Adjusted diluted earnings per share were 55.4p (2018: 36.9p), an
increase of 50%.
Adjustments totalled GBP2.7m (2018: GBP0.7m) of which GBP1.6m
relates to acquisition fees, GBP0.6m to share based payments and
GBP0.5m to fees to terminate agents as we brought our German
distribution channel in-house.
Statutory operating profit grew by 37% from GBP7.9m to GBP10.8m
and after interest income of GBP0.2m (2018: GBP0.1m), statutory
profit before tax was up 38% from GBP7.9m to GBP11.0m, giving
statutory basic EPS of 42.9p (2018: 36.3p). The statutory tax
charge was GBP2.3m (2018: GBP0.9m). A reconciliation of statutory
to underlying non-GAAP financial measures is provided below.
Return on capital employed ('ROCE')
Our capital-efficient business and high margins enable
generation of strong ROCE (defined as adjusted operating profit as
a percentage of capital employed). However, in the years in which
we acquire businesses or new properties, our capital base grows
disproportionately with profit therefore the ratio will be
impacted. This accounted for the decrease in ROCE in the year from
40.4% in 2018 to 18.7% in 2019.
Cash generation
Net cash at the end of the year was GBP36.2m (2018:
GBP15.9m).
Operating activities generated adjusted cash inflow of GBP10.5m
(2018: GBP9.9m) with cash conversion of 78% after net investment in
working capital of GBP3.6m. After interest income of GBP0.2m and
paying tax of GBP1.4m and dividends of GBP0.7m, this allowed us to
invest GBP4.9m in property, plant and equipment and acquisition of
intellectual property, leaving GBP3.1m (2018: GBP4.6m) free cash
flow.
On 7 June 2019, a total of 2,050,000 new ordinary shares were
placed for GBP22.00 and 227,500 new ordinary shares were admitted
to trading on AIM following the issue of Open Offer Shares, raising
total net proceeds of GBP48.2m. The exercise of share options added
a further GBP1.6m. GBP35.4m of these proceeds were invested in the
acquisition of rFpro and DRI (GBP32.8m net of cash acquired and
expenses).
Acquisitions
On 27 June 2019, the Group completed the acquisition of
Kangaloosh Limited (trading as 'rFpro') for initial consideration
of GBP18.1m with deferred contingent consideration of up to
GBP3.5m.
On 30 August 2019, the Group acquired 100% of the share capital
of Dynamic Research, Incorporated for initial consideration of
$21.0m with deferred contingent consideration of up to $3.5m.
The cash consideration was funded from the cash raised through
the share placing and open offer completed during the year.
Research and development
While research and development forms a significant part of the
Group's activities, a significant proportion relates to specific
customer programmes which are included in the cost of the product.

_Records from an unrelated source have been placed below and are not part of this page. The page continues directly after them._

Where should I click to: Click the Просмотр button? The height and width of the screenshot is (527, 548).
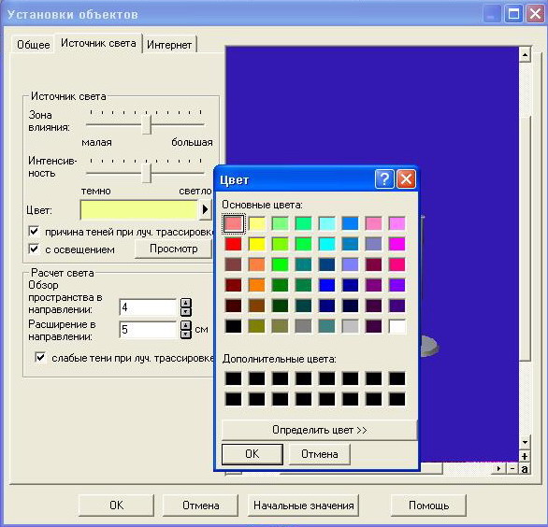(x=173, y=249)
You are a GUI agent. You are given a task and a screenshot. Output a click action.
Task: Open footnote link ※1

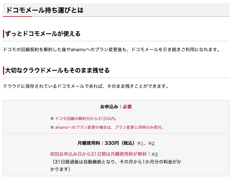[142, 143]
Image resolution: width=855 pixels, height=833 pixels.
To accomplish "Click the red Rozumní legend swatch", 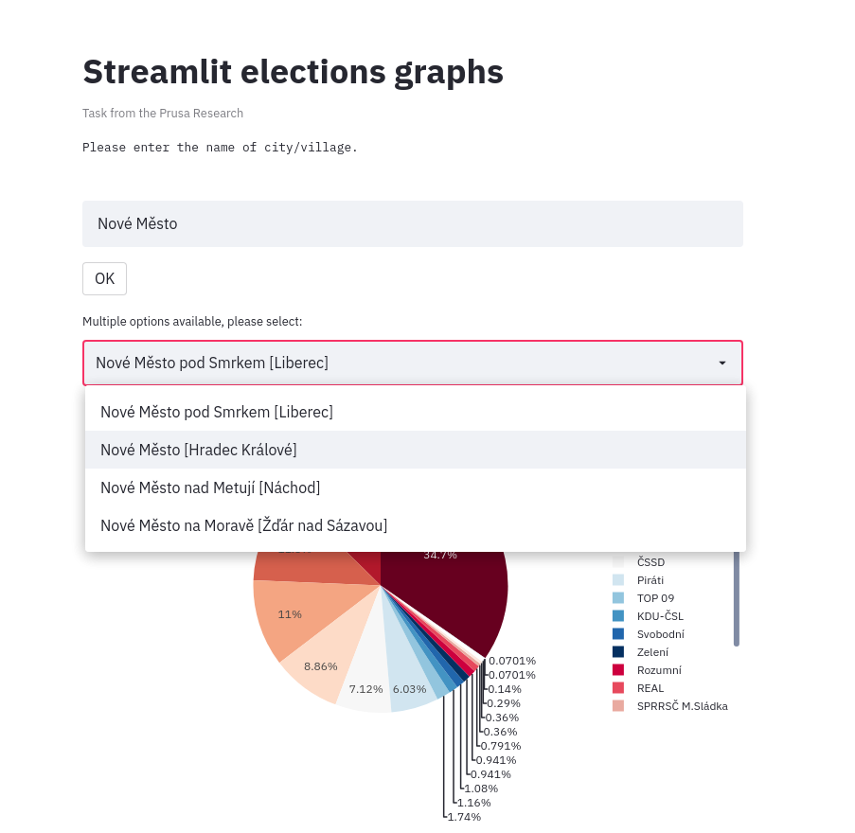I will pyautogui.click(x=618, y=670).
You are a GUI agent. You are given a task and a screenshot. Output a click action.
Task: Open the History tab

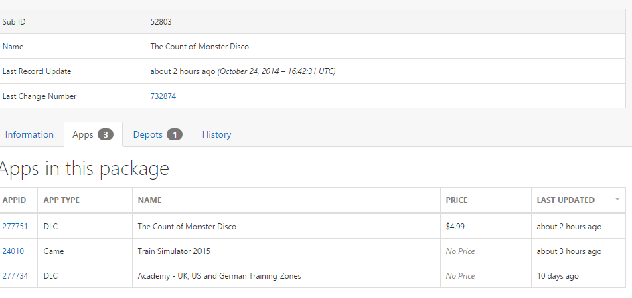216,134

Other research and development costs, all of which have been
written off to the profit and loss account as incurred total
GBP0.8m (2018: GBP0.5m).
Foreign currency exposure
The Group faces currency exposure on its foreign currency
transactions and, with the acquisition of DRI and international
expansion of our sales offices, exposure to both foreign currency
translation risk and transaction risk will increase.

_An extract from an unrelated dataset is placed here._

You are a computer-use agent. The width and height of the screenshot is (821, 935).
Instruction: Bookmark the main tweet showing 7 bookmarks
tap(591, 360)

The Group maintains a natural hedge whenever possible to
transactional exposure by matching the cash inflows and outflows in
the respective currencies wherever possible.

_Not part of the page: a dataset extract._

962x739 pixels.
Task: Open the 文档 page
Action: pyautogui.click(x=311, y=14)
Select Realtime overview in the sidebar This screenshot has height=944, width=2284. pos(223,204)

Alternative performance measures
In the analysis of the Group's financial performance and
position, operating results and cash flows, alternative performance
measures are presented to provide readers with additional
information. The principal measures presented are adjusted measures
of earnings including adjusted operating profit, adjusted operating
margin, adjusted profit before tax, adjusted EBITDA and adjusted
earnings per share.
The annual report includes both statutory and adjusted non-GAAP
financial measures, the latter of which the Directors believe
better reflect the underlying performance of the business and
provide a more meaningful comparison of how the business is managed
and measured on a day-to-day basis. The Group's alternative
performance measures and KPIs are aligned to the Group's strategy
and together are used to measure the performance of the business
and form the basis of the performance measures for remuneration.
Adjusted results exclude certain items because if included, these
items could distort the understanding of the performance for the
year and the comparability between the periods.
We provide comparatives alongside all current year figures. The
term 'adjusted' is not defined under IFRS and may not be comparable
with similarly titled measures used by other companies. All profit
and earnings per share figures in this annual report relate to
underlying business performance (as defined above) unless otherwise
stated.
A reconciliation of adjusted measures to statutory measures is
provided below:
2019 2018
Statutory Adjustments Adjusted Statutory Adjustments Adjusted
Operating profit (GBPm) 10.8 2.7 13.5 7.8 0.7 8.5
Operating margin (%) 18.7 4.6 23.3 21.3 1.8 23.1
Profit before tax (GBPm) 11.0 3.7 13.7 7.9 0.7 8.6
Taxation (GBPm) (2.3) - (2.3) (0.9) (0.3) (1.2)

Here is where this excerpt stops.